#### The records

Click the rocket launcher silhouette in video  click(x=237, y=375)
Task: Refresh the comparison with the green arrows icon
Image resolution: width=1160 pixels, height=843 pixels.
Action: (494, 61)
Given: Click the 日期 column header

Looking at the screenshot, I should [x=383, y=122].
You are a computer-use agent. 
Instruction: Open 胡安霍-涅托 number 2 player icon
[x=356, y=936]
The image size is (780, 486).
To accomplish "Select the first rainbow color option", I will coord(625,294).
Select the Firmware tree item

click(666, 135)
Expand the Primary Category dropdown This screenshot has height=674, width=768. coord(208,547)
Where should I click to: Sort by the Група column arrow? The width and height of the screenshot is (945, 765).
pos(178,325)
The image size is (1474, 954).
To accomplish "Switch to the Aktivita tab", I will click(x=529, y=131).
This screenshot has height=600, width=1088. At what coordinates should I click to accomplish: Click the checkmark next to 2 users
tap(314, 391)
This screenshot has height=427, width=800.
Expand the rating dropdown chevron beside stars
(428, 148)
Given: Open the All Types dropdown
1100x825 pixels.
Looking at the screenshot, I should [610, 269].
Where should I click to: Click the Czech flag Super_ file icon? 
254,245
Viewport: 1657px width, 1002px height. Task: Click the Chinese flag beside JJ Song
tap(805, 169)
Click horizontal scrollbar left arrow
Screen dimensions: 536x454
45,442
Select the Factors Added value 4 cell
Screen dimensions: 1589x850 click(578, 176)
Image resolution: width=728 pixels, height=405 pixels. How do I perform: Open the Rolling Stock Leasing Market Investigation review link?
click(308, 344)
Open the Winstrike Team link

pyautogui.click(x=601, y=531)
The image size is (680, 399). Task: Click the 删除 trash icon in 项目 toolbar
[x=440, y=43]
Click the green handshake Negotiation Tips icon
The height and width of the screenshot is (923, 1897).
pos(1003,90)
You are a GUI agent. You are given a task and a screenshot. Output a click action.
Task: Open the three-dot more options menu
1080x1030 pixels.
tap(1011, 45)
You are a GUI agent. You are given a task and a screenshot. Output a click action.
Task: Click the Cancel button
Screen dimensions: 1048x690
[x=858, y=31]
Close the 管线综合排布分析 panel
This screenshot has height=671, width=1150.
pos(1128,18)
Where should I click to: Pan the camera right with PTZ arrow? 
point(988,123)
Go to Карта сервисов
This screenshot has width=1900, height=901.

########

▶ Instructions to follow
Reproduce the lines from the one containing "Where should I click to: Sort" through the last line, substituting "pulldown" for "dropdown" and leaving everything else unchanged.

▶ Exercise answer
Where should I click to: Sort by the Група column arrow? The width and height of the screenshot is (945, 765).
pos(178,325)
The image size is (1474, 954).
To accomplish "Switch to the Aktivita tab", I will click(x=529, y=131).
This screenshot has height=600, width=1088. At what coordinates should I click to accomplish: Click the checkmark next to 2 users
tap(314, 391)
This screenshot has height=427, width=800.
Expand the rating pulldown chevron beside stars
(428, 148)
Given: Open the All Types pulldown
1100x825 pixels.
Looking at the screenshot, I should [610, 269].
Where should I click to: Click the Czech flag Super_ file icon? 
254,245
Viewport: 1657px width, 1002px height. Task: Click the Chinese flag beside JJ Song
tap(805, 169)
Click horizontal scrollbar left arrow
Screen dimensions: 536x454
45,442
Select the Factors Added value 4 cell
Screen dimensions: 1589x850 click(578, 176)
Image resolution: width=728 pixels, height=405 pixels. How do I perform: Open the Rolling Stock Leasing Market Investigation review link?
click(308, 344)
Open the Winstrike Team link

pyautogui.click(x=601, y=531)
The image size is (680, 399). Task: Click the 删除 trash icon in 项目 toolbar
[x=440, y=43]
Click the green handshake Negotiation Tips icon
The height and width of the screenshot is (923, 1897).
pos(1003,90)
You are a GUI agent. You are given a task and a screenshot. Output a click action.
Task: Open the three-dot more options menu
1080x1030 pixels.
tap(1011, 45)
You are a GUI agent. You are given a task and a screenshot. Output a click action.
Task: Click the Cancel button
Screen dimensions: 1048x690
[x=858, y=31]
Close the 管线综合排布分析 panel
This screenshot has height=671, width=1150.
pos(1128,18)
Where should I click to: Pan the camera right with PTZ arrow? 
point(988,123)
Go to Карта сервисов
This screenshot has width=1900, height=901.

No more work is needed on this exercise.